When God made man and woman, He created each person’s mold to survive for a lifetime, eternally resistant to change.
No matter how ardently we seek to alter our fundamental selves, our mold unfailingly snaps back to the way it always was.
That was the case last night when a once-vibrant relationship sailed onto the rocks and sank — in an unlikely setting, the Inland Empire community of Redlands.
One saw the shipwreck coming and warned. The Other consistently fended off reality. He drowned in the shipwreck.
Age never is a player in this constantly repeated human drama. You don’t change, pal. Repeat after me.
Born a Dreamer, die a Dreamer. For the party of the first part, a remarkable woman of multiple gifts, born a Realist, ever a Realist.

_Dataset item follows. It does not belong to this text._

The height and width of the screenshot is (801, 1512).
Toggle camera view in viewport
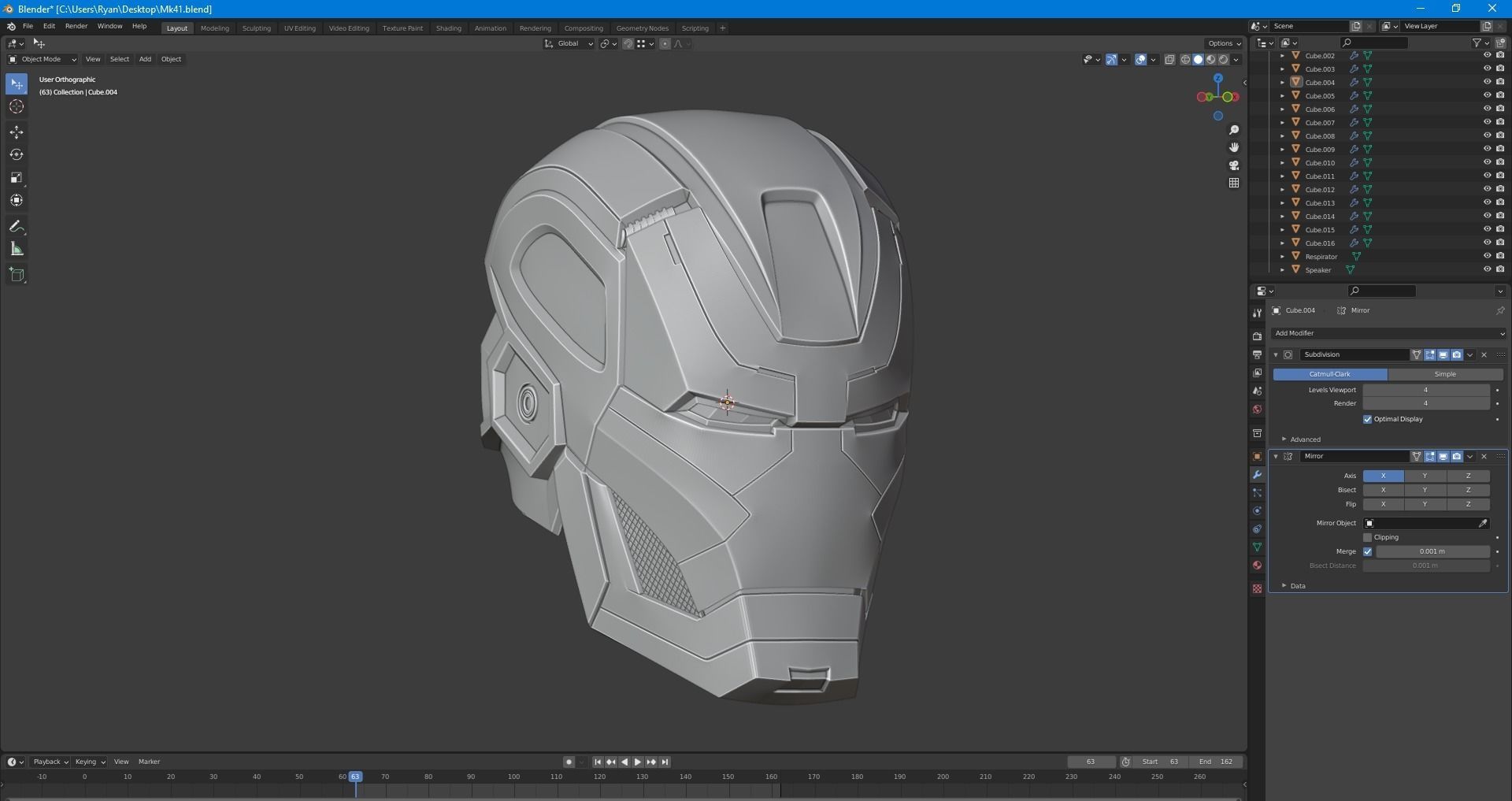[1234, 165]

Dreamers coddle a lifetime habit of looking askance when undeniable reality scribbles in jumbo-sized letters across the sky, “The End Is Near. Next stop: The End.”
Even as the cheery lights of Redlands, eyed from the 10 Freeway, twinkled in the shrinking distance, the Dreamer’s cerebral ballast never wavered.
A happy ending was but one freeway off-ramp away.
A child, perhaps, would have known better. But that is a crucial distinction between any Dreamer and any child.
The former’s faith in sunny outcomes never falters, no matter how many defeats stack up. The latter’s grasp of reality tells him that sunny endings are the exclusive property of fairy tales.
Realists prosper.
Dreamers pine.
Especially for Dreamers, such as the author, the dilemma ever is:
- Focus on the spectacular good times or
- Dwell on funereal aspects of Chapter Last.
The technicolor good times insist on being heard – replayed and replayed – not only first but exclusively.
There are many to count, and an enormous pictorial record in case, G-d forbid, doubt ever would crop up.
Happily for her, Realists prosper.
Sadly for him, Dreamers are re-reminded that G-d does not change what G-d has made.
Thanks to you for memories I will cradle and cherish.